— START OF Data section —

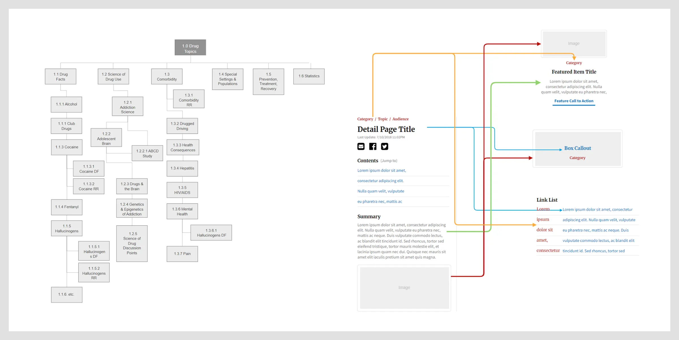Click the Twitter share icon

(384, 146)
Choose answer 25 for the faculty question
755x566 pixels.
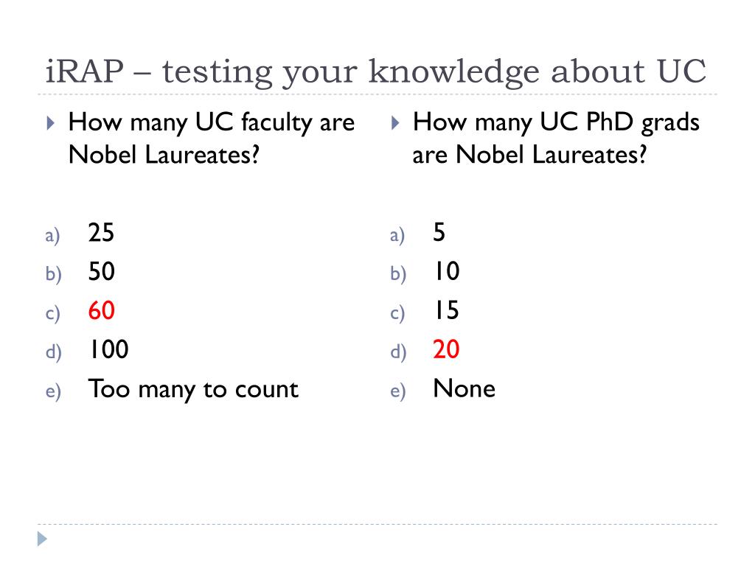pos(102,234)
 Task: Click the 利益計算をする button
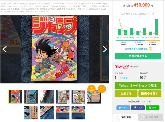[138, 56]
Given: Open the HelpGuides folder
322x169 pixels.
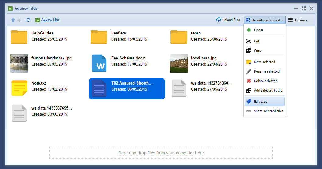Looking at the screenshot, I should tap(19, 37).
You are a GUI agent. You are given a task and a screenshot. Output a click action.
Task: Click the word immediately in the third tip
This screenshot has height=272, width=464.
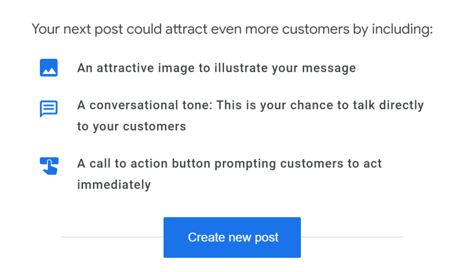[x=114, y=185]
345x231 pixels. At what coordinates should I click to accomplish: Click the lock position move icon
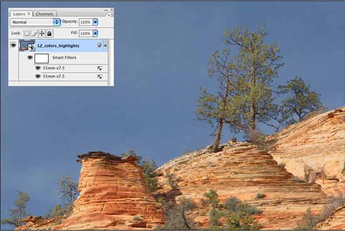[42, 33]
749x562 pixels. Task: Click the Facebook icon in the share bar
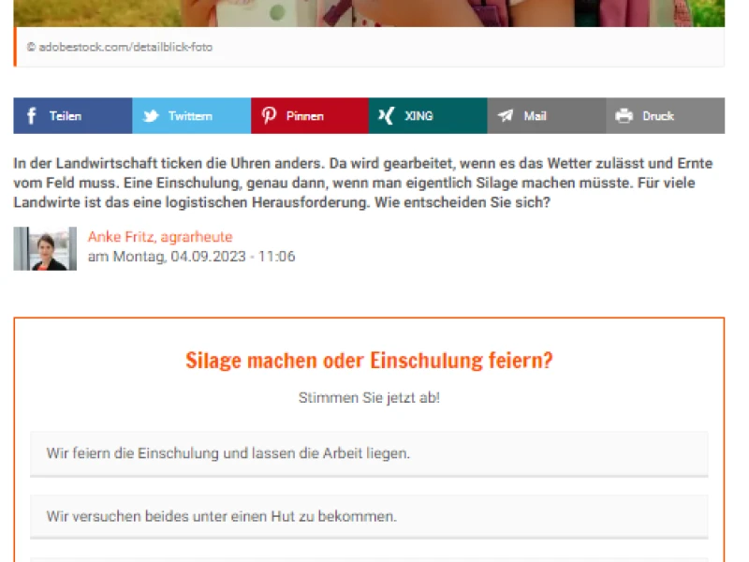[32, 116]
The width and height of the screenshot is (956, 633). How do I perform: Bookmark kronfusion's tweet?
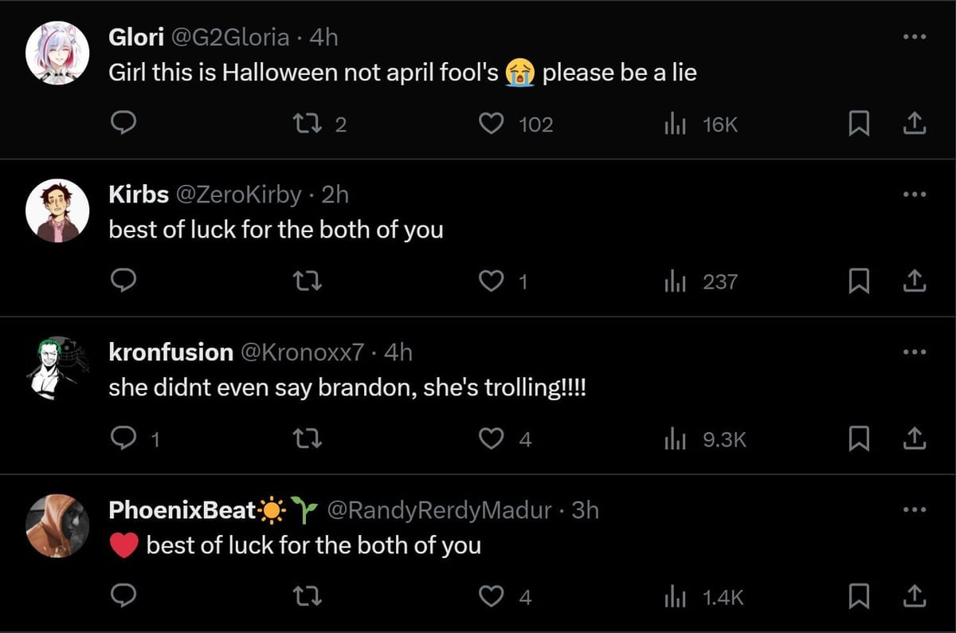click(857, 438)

— END OF Data section —

Transcribe every line of the items above verbatim, leaving out the pictures.

Click the Twitter share icon

(384, 146)
Choose answer 25 for the faculty question
755x566 pixels.
pos(102,234)
 Task: Click the 利益計算をする button
[138, 56]
Given: Open the HelpGuides folder
322x169 pixels.
Looking at the screenshot, I should tap(19, 37).
You are a GUI agent. You are given a task and a screenshot. Output a click action.
Task: Click the word immediately in the third tip
This screenshot has height=272, width=464.
[x=114, y=185]
345x231 pixels. At what coordinates should I click to accomplish: Click the lock position move icon
[42, 33]
749x562 pixels. Task: Click the Facebook icon in the share bar
[32, 116]
The width and height of the screenshot is (956, 633). How do I perform: Bookmark kronfusion's tweet?
click(857, 438)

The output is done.